True laziness is hard work
| [reply] |
Re: Fastest way to grep multiple time on some array
by CountZero (Bishop) on Feb 19, 2009 at 07:21 UTC
|
It is not really fully clear what you want:
CountZero A program should be light and agile, its subroutines connected like a string of pearls. The spirit and intent of the program should be retained throughout. There should be neither too little or too much, neither needless loops nor useless variables, neither lack of structure nor overwhelming rigidity." - The Tao of Programming, 4.1 - Geoffrey James
| [reply] [d/l] [select] |
Re: Fastest way to grep multiple time on some array
by grizzley (Chaplain) on Feb 19, 2009 at 07:03 UTC
|
Use hash to store under key 'A' values matching A, under key 'B' values matching B, etc. | [reply] |
Re: Fastest way to grep multiple time on some array
by Porculus (Hermit) on Feb 19, 2009 at 09:26 UTC
|
From the description, it sounds like you're taking a big array and trying to split it into a number of smaller arrays. I'd have expected the most efficient approach to be to do everything in a single pass, rather than looping over the array several times.
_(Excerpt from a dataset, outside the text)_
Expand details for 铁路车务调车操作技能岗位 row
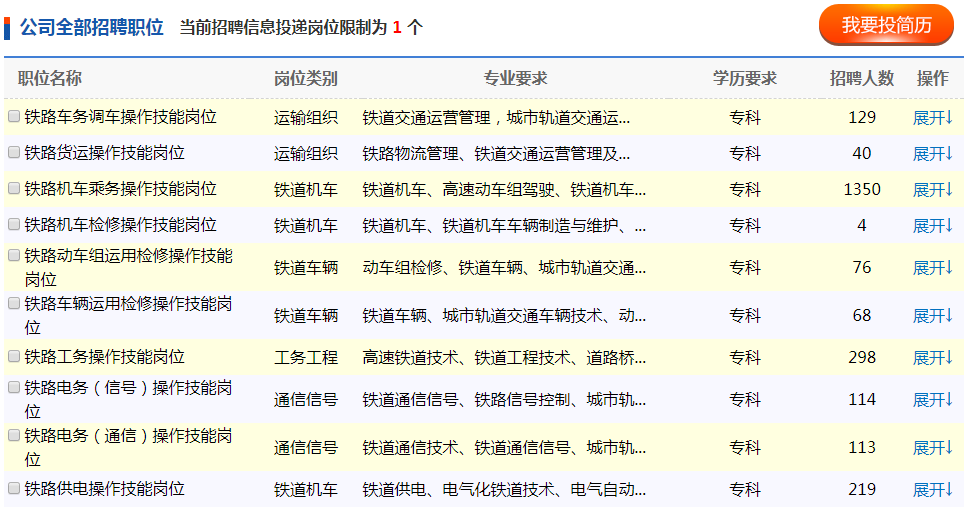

That is to say, instead of
my @As = grep { /A/ } @bigarray;
my @Bs = grep { /B/ } @bigarray;
my @Cs = grep { /C/ } @bigarray;
I would write
my (@As, @Bs, @Cs);
for my $item (@bigarray) {
if ($item =~ /A/) { push @As, $item }
elsif ($item =~ /B/) { push @Bs, $item }
elsif ($item =~ /C/) { push @Cs, $item }
}
| [reply] [d/l] [select] |
|
|
my %H;
for my $item (@bigarray) {
push @{$H{$1}}, $item
if ($item =~ /(A|B|C)/);
}
holli
When you're up to your ass in alligators, it's difficult to remember that your original purpose was to drain the swamp.
| [reply] [d/l] |
|
|
| [reply] |
Re: Fastest way to grep multiple time on some array
by ikegami (Patriarch) on Feb 19, 2009 at 18:22 UTC
|
sub grep_in_place(&\@) {
my ($cb, $array) = @_;
my $src = -1;
my $dst = -1;
while (++$src < @$array) {
my $keep;
$keep = $cb->() for $array->[$src];
$array->[++$dst] = $array->[$src] if $keep;
}
$#$array = $dst;
}
grep_in_place { ... } @array;
Uses O(1) memory
This could be done faster using XS since the the elements could be moved instead of copied.
Update: Fixed the proto. Added disappeared if $keep.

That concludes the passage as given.